The notice said 26 companies that have been inspected and reported as potential cryptocurrency mining enterprises must be closed down this Sunday by the Sichuan branch of the State Grid Corp of China, the world’s largest electric utility. The Sichuan branch of NDRC, the macroeconomic management agency under the State Council, will supervise the shutdown, while tracking electricity usage and providing daily reports.
Electricity providers are required to investigate their clients and immediately cut off their power supply should they be found to be involved in cryptocurrency mining, according to the order. These providers must report the results of their inspection to the NDRC before June 25.
Sichuan’s initiative makes it the latest cryptocurrency mining hotspot in China to clamp down on the activity.
It follows the lead of northwestern Qinghai province, northern Inner Mongolia region, southwestern Yunnan province and northwestern Xinjiang region in pushing out cryptocurrency mining enterprises. Xinjiang is the world’s largest bitcoin mining region by hash rate, a measure of total computational power used to support the bitcoin network, according to the latest estimates from the Cambridge Bitcoin Electricity Consumption Index.
Cryptocurrency mining requires massive amounts of electricity to run the large computer server arrays needed to do the complex calculations required for cryptocurrency transactions, as well as for the air conditioning needed to cool these facilities.
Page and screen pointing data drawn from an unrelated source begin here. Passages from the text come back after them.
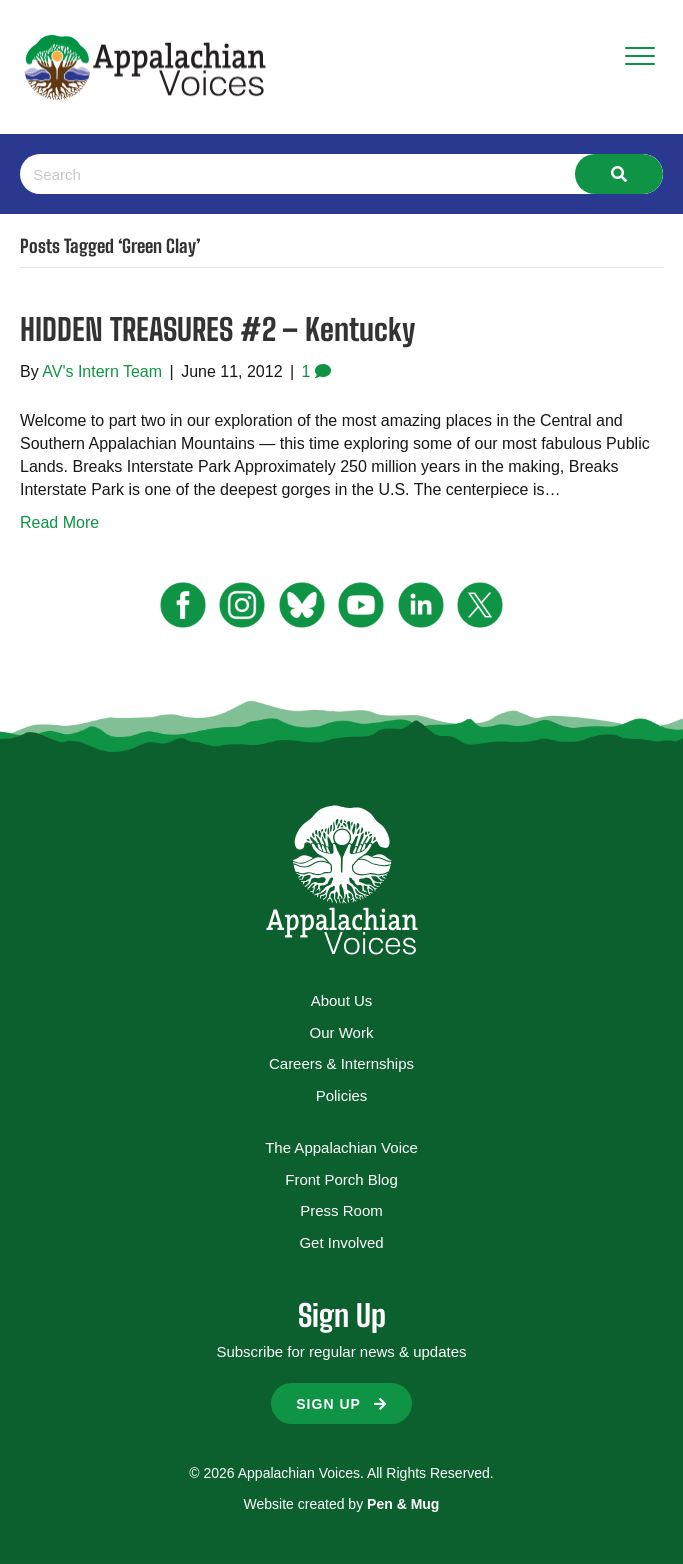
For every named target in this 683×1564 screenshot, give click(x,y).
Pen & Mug (403, 1504)
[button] (341, 1403)
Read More (59, 522)
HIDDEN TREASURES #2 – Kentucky (217, 329)
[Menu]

The central government’s initiative against cryptocurrency mining has come after three Chinese state-backed financial associations jointly issued a warning in May about the risks stemming from bitcoin and other volatile digital tokens.
The government, which has banned financial transactions of bitcoin and other digital tokens since 2019, had turned a blind eye towards the cryptocurrency mining farms in Inner Mongolia, Sichuan, Xinjiang and other mainland locations until recently.
The heavy power consumption of cryptocurrency mining also clashes with China’s vow to reduce carbon dioxide emissions by at least 65 per cent by 2030, relative to 2005 levels, and then achieve carbon neutrality by 2060. Mining bitcoin, for example, uses around 121.36 terawatt-hours a year, which is larger than the total energy used by Argentina, according to a recent report by Cambridge University.